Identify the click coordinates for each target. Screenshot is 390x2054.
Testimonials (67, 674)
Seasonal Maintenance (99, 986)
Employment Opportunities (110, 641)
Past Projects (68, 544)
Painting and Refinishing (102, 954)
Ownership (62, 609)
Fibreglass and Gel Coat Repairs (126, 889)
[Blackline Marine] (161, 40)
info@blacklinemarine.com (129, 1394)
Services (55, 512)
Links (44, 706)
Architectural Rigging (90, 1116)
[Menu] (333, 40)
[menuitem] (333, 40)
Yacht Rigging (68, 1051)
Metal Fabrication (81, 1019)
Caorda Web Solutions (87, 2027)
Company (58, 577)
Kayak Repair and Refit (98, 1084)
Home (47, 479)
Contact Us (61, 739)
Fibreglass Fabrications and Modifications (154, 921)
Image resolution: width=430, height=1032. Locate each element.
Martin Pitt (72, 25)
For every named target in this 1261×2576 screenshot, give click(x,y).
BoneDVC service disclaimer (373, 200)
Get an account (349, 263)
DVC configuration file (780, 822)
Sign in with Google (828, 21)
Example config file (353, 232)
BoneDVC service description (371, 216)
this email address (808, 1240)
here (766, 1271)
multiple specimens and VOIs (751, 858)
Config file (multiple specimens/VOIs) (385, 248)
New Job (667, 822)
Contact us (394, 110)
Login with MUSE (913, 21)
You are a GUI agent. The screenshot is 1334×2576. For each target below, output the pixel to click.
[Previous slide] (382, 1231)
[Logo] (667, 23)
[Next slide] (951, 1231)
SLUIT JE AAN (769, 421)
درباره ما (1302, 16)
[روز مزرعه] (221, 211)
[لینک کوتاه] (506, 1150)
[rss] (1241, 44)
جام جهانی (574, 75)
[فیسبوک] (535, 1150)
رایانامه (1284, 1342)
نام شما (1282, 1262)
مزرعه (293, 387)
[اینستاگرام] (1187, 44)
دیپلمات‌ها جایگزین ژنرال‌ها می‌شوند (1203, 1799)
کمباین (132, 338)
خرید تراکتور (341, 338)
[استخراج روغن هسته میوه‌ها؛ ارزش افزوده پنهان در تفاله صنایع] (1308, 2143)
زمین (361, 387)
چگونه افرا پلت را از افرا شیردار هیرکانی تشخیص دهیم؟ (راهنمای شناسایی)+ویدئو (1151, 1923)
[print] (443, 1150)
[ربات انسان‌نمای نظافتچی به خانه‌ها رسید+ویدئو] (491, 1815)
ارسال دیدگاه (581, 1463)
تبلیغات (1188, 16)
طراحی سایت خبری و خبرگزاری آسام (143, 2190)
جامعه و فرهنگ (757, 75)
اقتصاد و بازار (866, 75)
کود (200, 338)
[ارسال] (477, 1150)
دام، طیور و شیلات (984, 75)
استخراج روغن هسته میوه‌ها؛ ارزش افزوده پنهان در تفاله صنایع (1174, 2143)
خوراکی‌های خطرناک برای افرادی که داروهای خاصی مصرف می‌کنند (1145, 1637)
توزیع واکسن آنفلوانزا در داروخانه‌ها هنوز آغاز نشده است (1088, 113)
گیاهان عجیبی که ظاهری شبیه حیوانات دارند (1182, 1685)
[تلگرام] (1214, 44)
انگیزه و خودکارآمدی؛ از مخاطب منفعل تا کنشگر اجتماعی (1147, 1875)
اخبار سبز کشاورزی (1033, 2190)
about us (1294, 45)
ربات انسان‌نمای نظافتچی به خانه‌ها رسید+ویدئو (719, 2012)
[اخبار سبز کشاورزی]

....

- **TASK DESCRIPTION**
Reprint the data above from the opening line to the line holding "Fibreglass Fabrications and", inclusive, and nothing else.

- **ANSWER FOR THE TASK**
Identify the click coordinates for each target. Screenshot is 390x2054.
Testimonials (67, 674)
Seasonal Maintenance (99, 986)
Employment Opportunities (110, 641)
Past Projects (68, 544)
Painting and Refinishing (102, 954)
Ownership (62, 609)
Fibreglass and Gel Coat Repairs (126, 889)
[Blackline Marine] (161, 40)
info@blacklinemarine.com (129, 1394)
Services (55, 512)
Links (44, 706)
Architectural Rigging (90, 1116)
[Menu] (333, 40)
[menuitem] (333, 40)
Yacht Rigging (68, 1051)
Metal Fabrication (81, 1019)
Caorda Web Solutions (87, 2027)
Company (58, 577)
Kayak Repair and Refit (98, 1084)
Home (47, 479)
Contact Us (61, 739)
Fibreglass Fabrications and Modifications (154, 921)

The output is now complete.